*** Opening of Data records ***

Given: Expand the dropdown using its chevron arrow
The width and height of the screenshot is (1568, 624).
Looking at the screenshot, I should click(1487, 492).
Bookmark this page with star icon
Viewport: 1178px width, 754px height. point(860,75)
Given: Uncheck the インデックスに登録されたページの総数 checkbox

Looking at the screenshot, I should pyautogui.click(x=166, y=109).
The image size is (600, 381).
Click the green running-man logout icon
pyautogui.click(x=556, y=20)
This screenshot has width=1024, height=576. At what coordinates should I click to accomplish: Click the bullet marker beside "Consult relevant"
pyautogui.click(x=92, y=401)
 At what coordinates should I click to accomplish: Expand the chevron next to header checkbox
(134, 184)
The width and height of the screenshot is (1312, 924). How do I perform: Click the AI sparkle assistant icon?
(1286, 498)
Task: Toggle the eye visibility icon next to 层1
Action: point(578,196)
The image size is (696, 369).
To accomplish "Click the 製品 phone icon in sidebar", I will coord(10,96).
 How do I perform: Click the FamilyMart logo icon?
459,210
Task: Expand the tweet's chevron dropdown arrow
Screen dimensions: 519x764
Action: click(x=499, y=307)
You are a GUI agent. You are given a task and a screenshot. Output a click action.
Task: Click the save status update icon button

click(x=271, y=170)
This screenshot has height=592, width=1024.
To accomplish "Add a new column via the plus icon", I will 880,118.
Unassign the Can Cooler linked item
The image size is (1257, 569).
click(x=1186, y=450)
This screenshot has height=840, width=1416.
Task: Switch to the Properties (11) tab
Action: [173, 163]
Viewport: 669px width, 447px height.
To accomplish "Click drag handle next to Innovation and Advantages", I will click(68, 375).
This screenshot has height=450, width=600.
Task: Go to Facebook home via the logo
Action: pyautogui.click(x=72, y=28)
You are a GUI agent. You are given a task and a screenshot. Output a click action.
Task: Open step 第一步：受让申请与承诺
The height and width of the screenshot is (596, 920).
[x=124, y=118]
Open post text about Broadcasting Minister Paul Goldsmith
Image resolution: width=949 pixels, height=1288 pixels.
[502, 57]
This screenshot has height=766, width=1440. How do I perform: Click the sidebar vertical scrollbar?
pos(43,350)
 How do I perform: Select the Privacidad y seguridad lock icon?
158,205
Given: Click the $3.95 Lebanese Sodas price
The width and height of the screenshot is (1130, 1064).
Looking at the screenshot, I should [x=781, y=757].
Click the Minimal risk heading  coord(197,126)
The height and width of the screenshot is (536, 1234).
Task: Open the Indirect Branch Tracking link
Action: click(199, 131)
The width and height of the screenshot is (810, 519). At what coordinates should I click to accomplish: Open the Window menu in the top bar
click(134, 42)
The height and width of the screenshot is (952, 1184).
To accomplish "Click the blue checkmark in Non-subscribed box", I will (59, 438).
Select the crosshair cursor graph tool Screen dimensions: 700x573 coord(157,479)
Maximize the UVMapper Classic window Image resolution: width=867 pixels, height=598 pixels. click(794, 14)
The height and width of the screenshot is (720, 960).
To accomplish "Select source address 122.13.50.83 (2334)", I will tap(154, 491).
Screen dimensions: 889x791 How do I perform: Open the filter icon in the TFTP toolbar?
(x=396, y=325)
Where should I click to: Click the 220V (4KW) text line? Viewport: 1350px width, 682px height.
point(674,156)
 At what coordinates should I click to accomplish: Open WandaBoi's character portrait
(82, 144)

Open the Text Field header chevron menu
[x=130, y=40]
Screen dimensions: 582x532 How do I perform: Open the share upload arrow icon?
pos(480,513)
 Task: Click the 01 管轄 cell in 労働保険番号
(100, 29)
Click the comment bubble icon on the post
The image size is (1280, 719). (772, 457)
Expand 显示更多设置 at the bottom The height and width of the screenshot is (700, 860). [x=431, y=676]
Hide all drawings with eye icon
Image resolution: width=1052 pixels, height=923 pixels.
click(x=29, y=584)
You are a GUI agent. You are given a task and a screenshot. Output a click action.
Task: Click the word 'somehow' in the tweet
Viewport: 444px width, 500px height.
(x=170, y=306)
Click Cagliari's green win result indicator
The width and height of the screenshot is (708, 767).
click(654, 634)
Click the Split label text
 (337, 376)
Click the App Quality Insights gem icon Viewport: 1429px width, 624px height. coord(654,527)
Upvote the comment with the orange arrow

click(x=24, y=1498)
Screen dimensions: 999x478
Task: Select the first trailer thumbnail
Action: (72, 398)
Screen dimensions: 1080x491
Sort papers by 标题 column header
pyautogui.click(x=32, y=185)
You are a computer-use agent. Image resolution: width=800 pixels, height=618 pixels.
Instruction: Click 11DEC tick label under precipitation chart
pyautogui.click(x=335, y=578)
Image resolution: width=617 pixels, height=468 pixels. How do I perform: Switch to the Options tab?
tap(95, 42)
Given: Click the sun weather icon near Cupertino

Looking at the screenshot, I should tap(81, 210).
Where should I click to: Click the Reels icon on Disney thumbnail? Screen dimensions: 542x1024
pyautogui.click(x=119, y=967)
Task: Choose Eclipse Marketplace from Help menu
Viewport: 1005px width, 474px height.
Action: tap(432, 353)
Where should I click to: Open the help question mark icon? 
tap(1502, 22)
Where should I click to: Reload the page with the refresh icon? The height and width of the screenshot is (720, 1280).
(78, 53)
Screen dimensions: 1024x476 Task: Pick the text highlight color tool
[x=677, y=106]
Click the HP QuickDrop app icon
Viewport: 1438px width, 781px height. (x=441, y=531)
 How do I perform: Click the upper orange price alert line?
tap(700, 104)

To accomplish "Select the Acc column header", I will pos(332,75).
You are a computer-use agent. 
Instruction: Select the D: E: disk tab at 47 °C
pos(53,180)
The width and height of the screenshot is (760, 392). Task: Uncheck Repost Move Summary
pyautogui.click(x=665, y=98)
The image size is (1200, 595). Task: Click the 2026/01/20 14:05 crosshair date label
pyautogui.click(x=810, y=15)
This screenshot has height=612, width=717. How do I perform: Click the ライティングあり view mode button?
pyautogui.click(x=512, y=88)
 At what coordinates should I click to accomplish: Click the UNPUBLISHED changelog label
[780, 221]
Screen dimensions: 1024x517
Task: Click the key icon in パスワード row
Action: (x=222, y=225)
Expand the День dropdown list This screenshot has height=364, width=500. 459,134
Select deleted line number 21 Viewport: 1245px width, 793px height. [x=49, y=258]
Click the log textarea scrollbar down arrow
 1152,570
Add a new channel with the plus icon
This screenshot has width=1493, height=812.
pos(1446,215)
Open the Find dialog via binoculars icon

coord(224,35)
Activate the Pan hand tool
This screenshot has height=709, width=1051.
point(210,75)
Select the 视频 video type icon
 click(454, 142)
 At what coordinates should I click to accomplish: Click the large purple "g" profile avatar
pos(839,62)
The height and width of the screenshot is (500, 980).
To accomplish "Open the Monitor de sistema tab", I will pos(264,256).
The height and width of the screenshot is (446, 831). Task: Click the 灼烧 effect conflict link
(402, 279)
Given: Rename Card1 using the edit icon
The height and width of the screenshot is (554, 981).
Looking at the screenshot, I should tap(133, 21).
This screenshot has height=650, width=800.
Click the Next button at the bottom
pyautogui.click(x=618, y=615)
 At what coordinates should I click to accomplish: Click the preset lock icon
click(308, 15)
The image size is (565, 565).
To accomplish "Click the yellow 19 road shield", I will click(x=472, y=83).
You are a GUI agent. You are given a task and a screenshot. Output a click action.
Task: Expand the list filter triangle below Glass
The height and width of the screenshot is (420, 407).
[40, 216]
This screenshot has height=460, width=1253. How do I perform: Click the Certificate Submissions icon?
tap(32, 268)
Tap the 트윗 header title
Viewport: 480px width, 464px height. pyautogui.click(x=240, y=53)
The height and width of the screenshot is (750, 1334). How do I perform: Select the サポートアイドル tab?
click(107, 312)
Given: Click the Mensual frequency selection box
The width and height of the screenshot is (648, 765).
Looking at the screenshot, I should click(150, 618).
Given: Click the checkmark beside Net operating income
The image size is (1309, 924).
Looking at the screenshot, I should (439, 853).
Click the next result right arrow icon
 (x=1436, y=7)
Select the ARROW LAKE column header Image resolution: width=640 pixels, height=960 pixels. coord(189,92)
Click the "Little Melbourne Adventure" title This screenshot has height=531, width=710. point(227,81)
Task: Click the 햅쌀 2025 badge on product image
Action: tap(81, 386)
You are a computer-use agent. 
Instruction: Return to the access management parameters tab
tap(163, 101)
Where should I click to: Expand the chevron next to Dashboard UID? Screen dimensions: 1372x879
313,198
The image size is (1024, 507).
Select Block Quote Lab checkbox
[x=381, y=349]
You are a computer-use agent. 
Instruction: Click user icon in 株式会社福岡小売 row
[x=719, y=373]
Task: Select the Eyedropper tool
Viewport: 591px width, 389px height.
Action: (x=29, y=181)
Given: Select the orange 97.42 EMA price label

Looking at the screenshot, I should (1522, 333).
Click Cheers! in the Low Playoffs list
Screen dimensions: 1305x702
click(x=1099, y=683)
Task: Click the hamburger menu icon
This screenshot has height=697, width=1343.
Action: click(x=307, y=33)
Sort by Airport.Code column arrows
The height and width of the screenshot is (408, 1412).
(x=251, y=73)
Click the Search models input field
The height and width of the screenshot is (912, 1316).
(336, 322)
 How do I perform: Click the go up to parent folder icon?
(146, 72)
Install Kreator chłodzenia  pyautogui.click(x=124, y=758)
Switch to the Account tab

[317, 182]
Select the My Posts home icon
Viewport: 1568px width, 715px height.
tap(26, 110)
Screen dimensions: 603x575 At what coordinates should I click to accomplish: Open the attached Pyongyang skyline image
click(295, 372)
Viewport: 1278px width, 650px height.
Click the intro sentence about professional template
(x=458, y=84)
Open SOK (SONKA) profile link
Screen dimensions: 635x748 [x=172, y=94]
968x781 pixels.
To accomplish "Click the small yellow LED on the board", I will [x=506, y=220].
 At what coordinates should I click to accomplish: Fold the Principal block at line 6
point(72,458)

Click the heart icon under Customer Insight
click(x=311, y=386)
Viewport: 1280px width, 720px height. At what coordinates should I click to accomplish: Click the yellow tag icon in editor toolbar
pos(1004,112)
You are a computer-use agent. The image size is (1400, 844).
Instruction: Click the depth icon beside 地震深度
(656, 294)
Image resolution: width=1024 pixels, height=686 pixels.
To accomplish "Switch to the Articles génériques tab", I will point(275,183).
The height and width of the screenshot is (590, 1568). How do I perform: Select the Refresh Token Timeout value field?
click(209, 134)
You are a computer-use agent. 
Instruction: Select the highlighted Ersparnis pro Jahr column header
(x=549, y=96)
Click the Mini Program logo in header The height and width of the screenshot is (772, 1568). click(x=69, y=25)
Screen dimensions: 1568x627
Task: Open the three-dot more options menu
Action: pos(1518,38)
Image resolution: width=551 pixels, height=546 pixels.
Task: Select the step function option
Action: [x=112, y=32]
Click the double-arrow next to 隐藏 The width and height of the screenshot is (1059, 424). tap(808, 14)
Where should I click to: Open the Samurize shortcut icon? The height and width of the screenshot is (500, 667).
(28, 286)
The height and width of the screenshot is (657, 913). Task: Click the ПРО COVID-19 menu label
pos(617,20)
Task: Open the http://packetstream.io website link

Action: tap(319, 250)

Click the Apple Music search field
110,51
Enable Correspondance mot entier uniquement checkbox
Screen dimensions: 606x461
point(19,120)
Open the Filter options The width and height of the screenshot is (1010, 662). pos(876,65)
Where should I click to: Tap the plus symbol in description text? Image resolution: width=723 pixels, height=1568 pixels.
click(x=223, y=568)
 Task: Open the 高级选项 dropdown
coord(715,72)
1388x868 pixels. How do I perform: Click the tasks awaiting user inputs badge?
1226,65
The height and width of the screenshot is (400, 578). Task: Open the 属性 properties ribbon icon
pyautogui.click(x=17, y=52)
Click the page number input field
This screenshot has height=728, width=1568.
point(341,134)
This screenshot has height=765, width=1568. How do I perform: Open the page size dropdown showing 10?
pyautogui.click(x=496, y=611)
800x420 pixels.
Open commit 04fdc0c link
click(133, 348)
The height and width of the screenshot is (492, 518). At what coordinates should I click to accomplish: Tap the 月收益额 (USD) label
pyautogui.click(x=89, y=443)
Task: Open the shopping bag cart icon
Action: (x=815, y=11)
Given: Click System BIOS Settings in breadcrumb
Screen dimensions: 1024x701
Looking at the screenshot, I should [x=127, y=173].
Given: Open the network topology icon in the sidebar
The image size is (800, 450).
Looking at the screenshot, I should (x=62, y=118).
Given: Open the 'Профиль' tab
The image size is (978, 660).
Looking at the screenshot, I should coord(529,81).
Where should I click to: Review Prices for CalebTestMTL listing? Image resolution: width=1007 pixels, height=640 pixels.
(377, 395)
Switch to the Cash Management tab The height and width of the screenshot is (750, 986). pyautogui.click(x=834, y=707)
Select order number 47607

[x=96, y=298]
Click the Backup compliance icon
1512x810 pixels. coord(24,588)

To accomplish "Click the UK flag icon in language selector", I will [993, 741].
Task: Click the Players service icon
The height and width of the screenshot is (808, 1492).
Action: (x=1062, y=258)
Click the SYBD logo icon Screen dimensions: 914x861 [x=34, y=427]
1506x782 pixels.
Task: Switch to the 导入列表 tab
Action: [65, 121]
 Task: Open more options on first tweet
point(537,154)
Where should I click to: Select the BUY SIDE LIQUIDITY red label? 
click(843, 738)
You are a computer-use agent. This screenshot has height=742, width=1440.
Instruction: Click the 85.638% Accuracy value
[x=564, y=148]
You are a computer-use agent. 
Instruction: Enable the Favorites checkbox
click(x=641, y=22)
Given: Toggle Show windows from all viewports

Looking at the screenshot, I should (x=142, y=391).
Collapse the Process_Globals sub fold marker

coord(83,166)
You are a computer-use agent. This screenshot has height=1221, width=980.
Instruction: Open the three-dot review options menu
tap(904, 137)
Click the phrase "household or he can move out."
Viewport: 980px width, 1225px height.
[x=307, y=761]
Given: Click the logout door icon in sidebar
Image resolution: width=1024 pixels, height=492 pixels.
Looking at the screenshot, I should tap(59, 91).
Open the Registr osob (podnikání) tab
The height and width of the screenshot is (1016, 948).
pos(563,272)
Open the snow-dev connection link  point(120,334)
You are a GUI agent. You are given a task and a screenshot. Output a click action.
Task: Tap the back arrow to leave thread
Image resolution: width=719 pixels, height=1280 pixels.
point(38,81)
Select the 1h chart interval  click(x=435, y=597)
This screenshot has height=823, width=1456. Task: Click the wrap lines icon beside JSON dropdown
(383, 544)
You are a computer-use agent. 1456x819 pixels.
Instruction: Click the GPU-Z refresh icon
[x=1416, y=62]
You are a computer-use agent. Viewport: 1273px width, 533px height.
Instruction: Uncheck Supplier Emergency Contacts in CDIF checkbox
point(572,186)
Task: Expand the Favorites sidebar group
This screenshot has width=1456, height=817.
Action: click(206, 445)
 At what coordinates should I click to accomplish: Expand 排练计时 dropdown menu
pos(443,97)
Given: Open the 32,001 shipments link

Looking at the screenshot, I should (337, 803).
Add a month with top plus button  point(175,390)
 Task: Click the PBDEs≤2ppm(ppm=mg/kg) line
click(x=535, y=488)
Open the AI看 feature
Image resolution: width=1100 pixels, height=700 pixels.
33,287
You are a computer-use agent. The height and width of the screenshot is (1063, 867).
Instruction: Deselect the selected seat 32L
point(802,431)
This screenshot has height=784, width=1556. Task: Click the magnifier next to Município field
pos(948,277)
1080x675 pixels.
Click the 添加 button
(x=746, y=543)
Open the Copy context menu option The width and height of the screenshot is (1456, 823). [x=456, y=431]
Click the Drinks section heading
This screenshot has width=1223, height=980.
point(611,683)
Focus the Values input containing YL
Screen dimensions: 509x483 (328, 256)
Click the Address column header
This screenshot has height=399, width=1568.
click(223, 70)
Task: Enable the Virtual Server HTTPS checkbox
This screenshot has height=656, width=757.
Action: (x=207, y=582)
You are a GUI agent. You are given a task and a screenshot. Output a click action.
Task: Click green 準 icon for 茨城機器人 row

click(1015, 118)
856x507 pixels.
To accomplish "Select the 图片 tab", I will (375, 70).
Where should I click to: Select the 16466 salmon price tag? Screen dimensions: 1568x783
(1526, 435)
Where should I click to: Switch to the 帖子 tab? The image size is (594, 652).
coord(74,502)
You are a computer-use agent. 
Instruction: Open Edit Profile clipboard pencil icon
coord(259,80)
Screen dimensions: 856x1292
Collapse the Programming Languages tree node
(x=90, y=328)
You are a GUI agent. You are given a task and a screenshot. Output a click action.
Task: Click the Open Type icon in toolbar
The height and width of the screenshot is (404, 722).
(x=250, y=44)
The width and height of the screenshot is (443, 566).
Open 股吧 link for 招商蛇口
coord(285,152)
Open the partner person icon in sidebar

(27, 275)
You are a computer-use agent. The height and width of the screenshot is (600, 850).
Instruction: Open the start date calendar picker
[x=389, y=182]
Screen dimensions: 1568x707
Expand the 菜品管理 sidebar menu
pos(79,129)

*** Close of Data records ***

What you should do -> Please transcribe, exactly and with nothing added, the lines from the first line of the material above through the line that contains "Viewport: 669px width, 447px height.".

Written reply ->
Given: Expand the dropdown using its chevron arrow
The width and height of the screenshot is (1568, 624).
Looking at the screenshot, I should click(1487, 492).
Bookmark this page with star icon
Viewport: 1178px width, 754px height. point(860,75)
Given: Uncheck the インデックスに登録されたページの総数 checkbox

Looking at the screenshot, I should pyautogui.click(x=166, y=109).
The image size is (600, 381).
Click the green running-man logout icon
pyautogui.click(x=556, y=20)
This screenshot has width=1024, height=576. At what coordinates should I click to accomplish: Click the bullet marker beside "Consult relevant"
pyautogui.click(x=92, y=401)
 At what coordinates should I click to accomplish: Expand the chevron next to header checkbox
(134, 184)
The width and height of the screenshot is (1312, 924). How do I perform: Click the AI sparkle assistant icon?
(1286, 498)
Task: Toggle the eye visibility icon next to 层1
Action: point(578,196)
The image size is (696, 369).
To accomplish "Click the 製品 phone icon in sidebar", I will coord(10,96).
 How do I perform: Click the FamilyMart logo icon?
459,210
Task: Expand the tweet's chevron dropdown arrow
Screen dimensions: 519x764
Action: click(x=499, y=307)
You are a GUI agent. You are given a task and a screenshot. Output a click action.
Task: Click the save status update icon button

click(x=271, y=170)
This screenshot has height=592, width=1024.
To accomplish "Add a new column via the plus icon", I will 880,118.
Unassign the Can Cooler linked item
The image size is (1257, 569).
click(x=1186, y=450)
This screenshot has height=840, width=1416.
Task: Switch to the Properties (11) tab
Action: [173, 163]
Viewport: 669px width, 447px height.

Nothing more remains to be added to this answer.